Landung auf Gallipoli
Tatsächlich landeten 1915 Truppen der "Entente" auf der Halbinsel Gallipoli nicht weit entfernt von der osmanischen Hauptstadt Istanbul. Eine Position, deren strategische Bedeutung kaum zu überschätzen ist: Durch den Bosporus und die Dardanellen kontrollierte das Osmanische Reich die Durchfahrt zwischen Mittelmeer und Schwarzem Meer. Ein gigantisches Trommelfeuer von Schiffsgeschützen auf die türkischen Stellungen leitete deshalb am 25. April 1915 die Invasion von britischen und französischen Einheiten auf Gallipoli unweit der Dardanellen ein.
Die obige Propagandakarikatur sollte den Soldaten und den Menschen in Frankreich Mut machen – mit einem einzigen Tritt, so die Botschaft, würde die britisch-französische Streitmacht die osmanischen Soldaten einfach hinwegfegen.
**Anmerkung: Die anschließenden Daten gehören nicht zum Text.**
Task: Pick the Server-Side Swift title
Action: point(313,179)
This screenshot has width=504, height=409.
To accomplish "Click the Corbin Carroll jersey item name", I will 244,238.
Diese Annahme erwies sich jedoch als ein folgenschwerer Irrtum. Als die Franzosen und Briten Anfang 1916 ihre Truppen abzogen, hatten sie eine verheerende Niederlage erlitten. Über 260.000 Mann waren gefallen oder den katastrophalen Seuchen zum Opfer gefallen.
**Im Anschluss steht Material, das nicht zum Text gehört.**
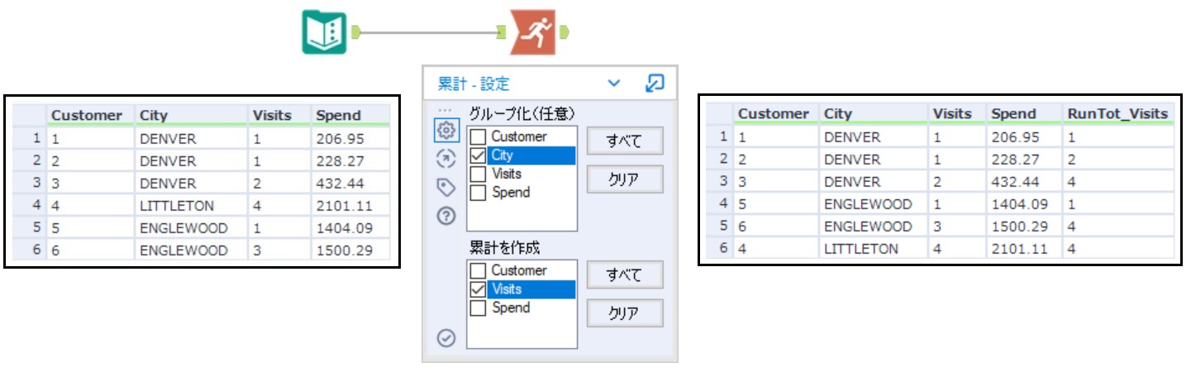Click the checkmark status icon
The width and height of the screenshot is (1191, 372).
(446, 337)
"Der kranke Mann am Bosporus"
Bei Ausbruch des Ersten Weltkriegs hätte niemand das Osmanische Reich für kriegsbereit gehalten. Seit Jahrzehnten galt die einstige Großmacht als "kranker Mann am Bosporus": Russland, Frankreich und Großbritannien stritten sich immer wieder um Teile des verbliebenen Osmanischen Reichs. Aus diesem Grund verbündete sich Konstantinopel im Jahr 1914 mit dem Deutschen Reich – die Deutschen stellten keine territorialen Forderungen und versprachen großzügige Unterstützung.
Am 29. Oktober 1914 beschossen türkische Kriegsschiffe russische Häfen – das Osmanische Reich war in den Krieg eingetreten. Zwar war das Land militärisch unzureichend auf den Konflikt vorbereitet. Doch nutzte der osmanische Sultan eine propagandistische Waffe aus: Als nomineller Nachfolger des Propheten Mohammed rief Sultan Mehmed V. im November 1914 den "Heiligen Krieg" aus. Alle Muslime, die unter französischer, britischer oder russischer Herrschaft standen, sollten sich erheben gegen ihre "ungläubigen" Besatzer.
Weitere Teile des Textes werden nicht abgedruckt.